Je me souviens, en revisitant les méandres de mon enfance façonnée au creux des convulsions de la guerre d'Algérie, avoir été frappé par l'omniprésence d'une étrange amnésie. Comme si j'avais drapé d'un voile épais les contours d'événements douloureux, des pans entiers de mon passé auraient pu rester confinés, prisonniers d'une ombre insondable. Toutefois, un caprice du hasard, un événement informel, étrangement détaché du traumatisme qui dormait en moi, les a libérés.
Il est commun de laisser enseveli dans les profondeurs de notre histoire ce genre de traumatisme, de le laisser germer dans l'inconscient, comme une graine sombre attendant son moment. Puis, sans avertissement préalable, sans que les raisons de ce réveil ne se dévoilent, il s'érige en une obsession. C'est de cette obsession que naît un récit, un récit tissé de fils de mémoire entremêlés, un patchwork de souvenirs à reconstruire. Mais dans cette quête, l'incertitude règne en maître, car les frontières entre le réel, l'imaginaire et le fantasmé s'estompent, effacées par le temps. Il n'y a plus personne à qui se raccrocher, plus personne pour guider les fragments éparpillés de cette enfance égarée au cœur des tumultes d'une guerre qui avait balayé tout repère.
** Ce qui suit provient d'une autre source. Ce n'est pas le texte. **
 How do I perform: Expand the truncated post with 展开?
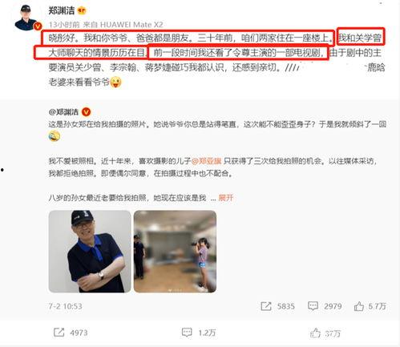[x=226, y=198]
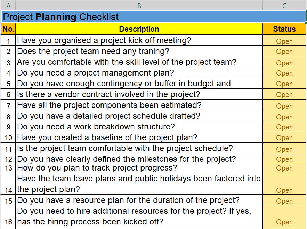Click the Open status cell for row 1
This screenshot has height=229, width=307.
284,41
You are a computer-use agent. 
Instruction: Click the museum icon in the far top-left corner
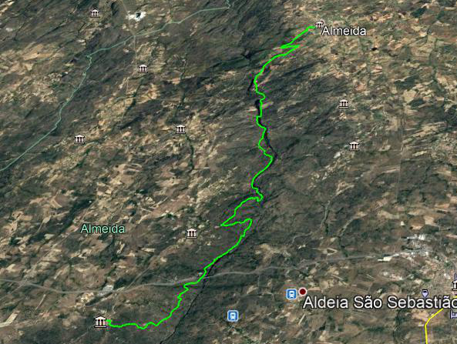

Ainsi, je me trouve face à la tâche ardue de démêler le vrai du faux, de redonner vie à des instants qui pourraient être des mirages ou des réalités enfouies. Ces souvenirs émergent telles des étoiles lointaines dans le firmament obscur de ma mémoire, et je me retrouve en quête d'une vérité insaisissable, seule dans l'obscurité de mes pensées, cherchant à donner forme à une chronique qui a sombré dans l'oubli, à redonner une voix à ces murmures perdus au gré des vents de la guerre.